Une fois ma voile posée tout en haut du déco, j’entends à nouveau du bruit (c’est fou comme on entend bien dans la nature quand il n’y a pas de vent) et cette fois c’est Florence que je vois sortir des buissons. Elle est suivie de son mari puis de Mig et deux autres Rapaces (surnom donné aux membres du club les Rapaces d’Azur).
Chouette, je me dis que je ne vais pas être seul mais aussi que si ils sont là c’est que cela est sûrement The place to be !
Le temps de se saluer de petits cycles thermiques commencent à nous parvenir et comme par magie nous observons la nuée de corneilles qui fait son retour à la chasse aux thermiques !
Cette fois elle vont direct à l’Ouest et nous montrent un beau thermique, un peu près du relief mais très efficace qui les monte rapidement à la croix qui surplombe le Garlaban.
Me voilà en position de fusible, je suis prêt.
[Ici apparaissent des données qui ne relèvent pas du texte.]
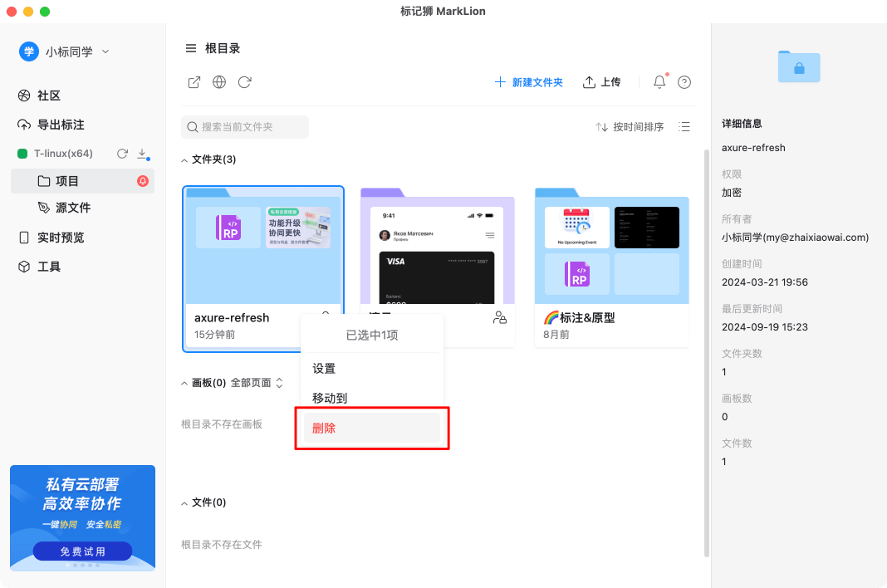Toggle the sidebar hamburger beside 根目录
The image size is (887, 588).
190,48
Il faut être honnête, dans ma tête il est clair que je vais faire un plouf et que je serai avant treize heures rentré pour le déjeuner. Mais au cas où, comme à mon habitude, je m’équipe comme pour partir à la guerre, c’est à dire gants de ski, cagoule intégrale avec masque, double vestes, polaire, camelback, vario, radio, mandarines pour le ravitaillement…Bref la totale…
L’attente est longue, plusieurs minutes avant de pouvoir faire un pré-gonflage. Je tente mon premier gonflage, la voile part à 90 degrés à cause du flux d’Est. Seconde tentative plusieurs minutes plus tard, la voile accroche au sol sérieusement avant de lâcher dans un bruit peu rassurant. J’annonce donc un nouveau pré-gonflage afin de vérifier si une suspente n’est pas coupée. Heureusement ce n’est pas le cas.
Troisième tentative, je gonfle dans un bon créneau, la voile monte très bien, je me retourne et ma voile part à 90 degrés en Ouest cette fois, je stoppe et la repose.
A peine je repose ma voile qu’elle se soulève légèrement et part un peu de dans tous les sens, je pense à un dust…un dust en hiver ? Çà doit être le thermique devant le déco…
La quatrième est la bonne, je pars dans un bon cycle thermique, bien de face. Une bonne course d’élan et me voici en l’air pour entamer un virage à droite vers le thermique montré par les piafs.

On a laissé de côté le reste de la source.